Diese Regelungen führen hier entsprechend § 324 BGB einerseits dazu, daß der Sachverständige seinen Vergütungsanspruch behält, soweit seitens des Gerichts mit Schreiben vom 10.9.1997 nachträglich auf das Gutachten verzichtet wurde, weil die erforderlichen Unterlagen für den Sachverständige nicht verfügbar waren. Dies betraf ausweislich des Schreibens des Sachverständigen vom 26.11.1997 das Jahr 1994.

8

Soweit der Gutachtensauftrag danach fortbestand - nämlich bezüglich des Jahres 1993 - entfällt eine Entschädigung des Sachverständigen entsprechend § 326 BGB. Der Sachverständige war mehrfach zuletzt mit Fristsetzung zum 23.1.1998 zur Erstattung des Gutachtens gemahnt worden. Damit befand sich der Sachverständige schuldhaft im Verzug. Denn nach seinen eigenen Angaben war ihm die Erstattung des Gutachtens jedenfalls bezogen auf 1993 möglich und nicht von der weiteren Mitwirkung der Parteien abhängig.

9

Nachdem der Sachverständige die gesetzte Frist nicht eingehalten hatte, war das Gericht befugt, ihm -entsprechend der mit der Fristsetzung ausgesprochenen Ablehnungsandrohung i.S.d.. § 326 BGB - berechtigt, ihm den Gutachtensauftrag zu entziehen. Ein Vergütungsanspruch scheidet in einem solchen Fall entsprechend § 326 BGB aus.

10

Das Gericht schätzt den Arbeitsaufwand hinsichtlich des entsprechend § 324 BGB zu vergütenden Teils der Sachverständigentätigkeit auf 2,5 Stunden, so daß gem. § 3 Abs.
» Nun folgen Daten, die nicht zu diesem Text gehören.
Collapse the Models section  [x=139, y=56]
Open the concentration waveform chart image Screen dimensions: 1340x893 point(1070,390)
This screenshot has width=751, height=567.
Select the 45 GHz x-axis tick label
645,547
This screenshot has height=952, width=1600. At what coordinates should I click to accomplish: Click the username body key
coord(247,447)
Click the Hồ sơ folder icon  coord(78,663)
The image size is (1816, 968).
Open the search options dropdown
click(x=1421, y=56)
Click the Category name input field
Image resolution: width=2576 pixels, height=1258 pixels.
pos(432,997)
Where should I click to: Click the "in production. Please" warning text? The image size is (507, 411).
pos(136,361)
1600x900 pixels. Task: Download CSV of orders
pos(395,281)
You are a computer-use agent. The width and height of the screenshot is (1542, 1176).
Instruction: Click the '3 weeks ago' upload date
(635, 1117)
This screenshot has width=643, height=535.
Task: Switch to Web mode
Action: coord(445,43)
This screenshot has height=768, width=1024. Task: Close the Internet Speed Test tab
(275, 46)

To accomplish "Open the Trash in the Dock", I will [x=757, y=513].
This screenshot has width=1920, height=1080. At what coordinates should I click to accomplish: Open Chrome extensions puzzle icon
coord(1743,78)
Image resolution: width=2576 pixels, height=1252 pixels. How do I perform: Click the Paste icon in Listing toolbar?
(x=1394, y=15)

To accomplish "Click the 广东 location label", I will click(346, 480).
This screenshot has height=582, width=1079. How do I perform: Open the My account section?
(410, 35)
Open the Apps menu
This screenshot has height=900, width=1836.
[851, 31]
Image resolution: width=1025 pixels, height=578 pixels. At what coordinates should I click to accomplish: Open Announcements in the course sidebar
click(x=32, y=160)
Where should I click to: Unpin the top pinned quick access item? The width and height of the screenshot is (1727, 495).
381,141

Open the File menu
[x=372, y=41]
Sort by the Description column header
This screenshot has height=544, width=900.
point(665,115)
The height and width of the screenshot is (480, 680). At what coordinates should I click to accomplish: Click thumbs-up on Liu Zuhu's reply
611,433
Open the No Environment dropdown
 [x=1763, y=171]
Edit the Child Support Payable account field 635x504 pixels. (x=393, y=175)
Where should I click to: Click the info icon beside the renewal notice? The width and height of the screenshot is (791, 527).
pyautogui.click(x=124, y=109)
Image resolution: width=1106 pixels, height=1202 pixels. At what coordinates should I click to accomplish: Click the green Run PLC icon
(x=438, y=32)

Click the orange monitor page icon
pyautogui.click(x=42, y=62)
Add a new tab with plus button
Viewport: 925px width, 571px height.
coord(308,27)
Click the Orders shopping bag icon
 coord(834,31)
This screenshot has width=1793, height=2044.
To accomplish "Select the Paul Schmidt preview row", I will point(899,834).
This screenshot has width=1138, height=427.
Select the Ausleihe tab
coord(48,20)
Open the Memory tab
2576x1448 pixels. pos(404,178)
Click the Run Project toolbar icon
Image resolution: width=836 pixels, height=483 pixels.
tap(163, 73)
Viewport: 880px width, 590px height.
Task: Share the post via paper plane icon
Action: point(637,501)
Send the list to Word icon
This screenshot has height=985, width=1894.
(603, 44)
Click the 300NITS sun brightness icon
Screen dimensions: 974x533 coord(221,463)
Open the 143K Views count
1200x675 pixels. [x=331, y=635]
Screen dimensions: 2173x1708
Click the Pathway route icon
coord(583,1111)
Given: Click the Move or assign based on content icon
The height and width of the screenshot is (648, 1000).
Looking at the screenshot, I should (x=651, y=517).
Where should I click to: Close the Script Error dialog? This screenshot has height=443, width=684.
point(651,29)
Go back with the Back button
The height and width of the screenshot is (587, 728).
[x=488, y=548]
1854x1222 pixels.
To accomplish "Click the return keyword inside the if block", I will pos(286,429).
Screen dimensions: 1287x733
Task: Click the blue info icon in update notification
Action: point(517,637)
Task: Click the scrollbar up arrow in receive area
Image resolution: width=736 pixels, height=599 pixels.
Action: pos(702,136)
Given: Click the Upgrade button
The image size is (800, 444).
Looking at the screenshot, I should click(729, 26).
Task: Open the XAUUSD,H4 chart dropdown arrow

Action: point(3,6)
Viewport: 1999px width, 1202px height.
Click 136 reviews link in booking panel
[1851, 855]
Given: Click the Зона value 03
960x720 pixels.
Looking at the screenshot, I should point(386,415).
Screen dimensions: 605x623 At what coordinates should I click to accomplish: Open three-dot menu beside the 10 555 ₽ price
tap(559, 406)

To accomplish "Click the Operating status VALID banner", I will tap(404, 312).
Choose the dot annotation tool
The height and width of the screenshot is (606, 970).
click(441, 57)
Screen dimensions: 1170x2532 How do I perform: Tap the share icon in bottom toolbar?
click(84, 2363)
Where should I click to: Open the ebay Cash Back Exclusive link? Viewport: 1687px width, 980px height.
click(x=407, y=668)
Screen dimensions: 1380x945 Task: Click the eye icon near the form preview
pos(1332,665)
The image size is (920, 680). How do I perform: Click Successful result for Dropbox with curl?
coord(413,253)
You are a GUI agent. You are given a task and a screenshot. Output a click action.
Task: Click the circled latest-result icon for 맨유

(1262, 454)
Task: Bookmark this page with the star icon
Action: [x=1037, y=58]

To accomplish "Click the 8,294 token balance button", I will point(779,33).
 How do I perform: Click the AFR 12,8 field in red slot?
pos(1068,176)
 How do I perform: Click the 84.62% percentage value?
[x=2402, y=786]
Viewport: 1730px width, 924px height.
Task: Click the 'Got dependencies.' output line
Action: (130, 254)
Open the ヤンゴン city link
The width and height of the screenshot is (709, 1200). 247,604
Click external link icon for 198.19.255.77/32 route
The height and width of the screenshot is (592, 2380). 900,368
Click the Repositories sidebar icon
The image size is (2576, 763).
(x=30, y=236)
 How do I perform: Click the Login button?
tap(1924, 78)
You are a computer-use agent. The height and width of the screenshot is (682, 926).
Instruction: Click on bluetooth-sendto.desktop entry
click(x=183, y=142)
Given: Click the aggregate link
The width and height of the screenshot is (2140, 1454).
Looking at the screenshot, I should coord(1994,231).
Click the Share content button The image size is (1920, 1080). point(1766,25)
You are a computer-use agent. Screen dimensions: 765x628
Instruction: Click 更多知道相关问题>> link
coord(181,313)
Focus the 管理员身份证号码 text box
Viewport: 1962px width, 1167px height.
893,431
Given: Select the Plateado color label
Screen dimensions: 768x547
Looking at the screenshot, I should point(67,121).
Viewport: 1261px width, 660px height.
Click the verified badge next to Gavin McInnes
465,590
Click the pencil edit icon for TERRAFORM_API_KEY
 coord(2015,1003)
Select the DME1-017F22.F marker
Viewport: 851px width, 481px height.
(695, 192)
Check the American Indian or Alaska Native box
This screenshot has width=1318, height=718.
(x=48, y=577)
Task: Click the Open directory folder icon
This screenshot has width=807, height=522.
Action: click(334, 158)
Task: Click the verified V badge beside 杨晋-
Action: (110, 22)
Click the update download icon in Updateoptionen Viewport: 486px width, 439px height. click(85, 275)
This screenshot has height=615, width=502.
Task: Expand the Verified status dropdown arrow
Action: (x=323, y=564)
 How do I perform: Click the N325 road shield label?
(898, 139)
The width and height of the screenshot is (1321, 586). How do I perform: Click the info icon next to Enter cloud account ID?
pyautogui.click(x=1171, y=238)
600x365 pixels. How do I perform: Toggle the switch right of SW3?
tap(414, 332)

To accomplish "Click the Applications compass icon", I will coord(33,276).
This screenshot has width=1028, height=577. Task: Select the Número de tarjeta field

I ZSEG aufgerundet 3 Stunden zu vergüten sind. Die Höhe der Vergütung beträgt gem. § 7 ZSEG 150.- DM je Stunde. Demgemäß war die Vergütung unter Berücksichtigung der Auslagen in Höhe von 10.- DM und der gem. § 8 Abs. I Nr. 3 ZSEG zu erstattenden Mehrwertsteuer auf 359,60 DM festzusetzen.

11

Das Verfahren ist gem. § 16 Abs. V ZSEG gebührenfrei.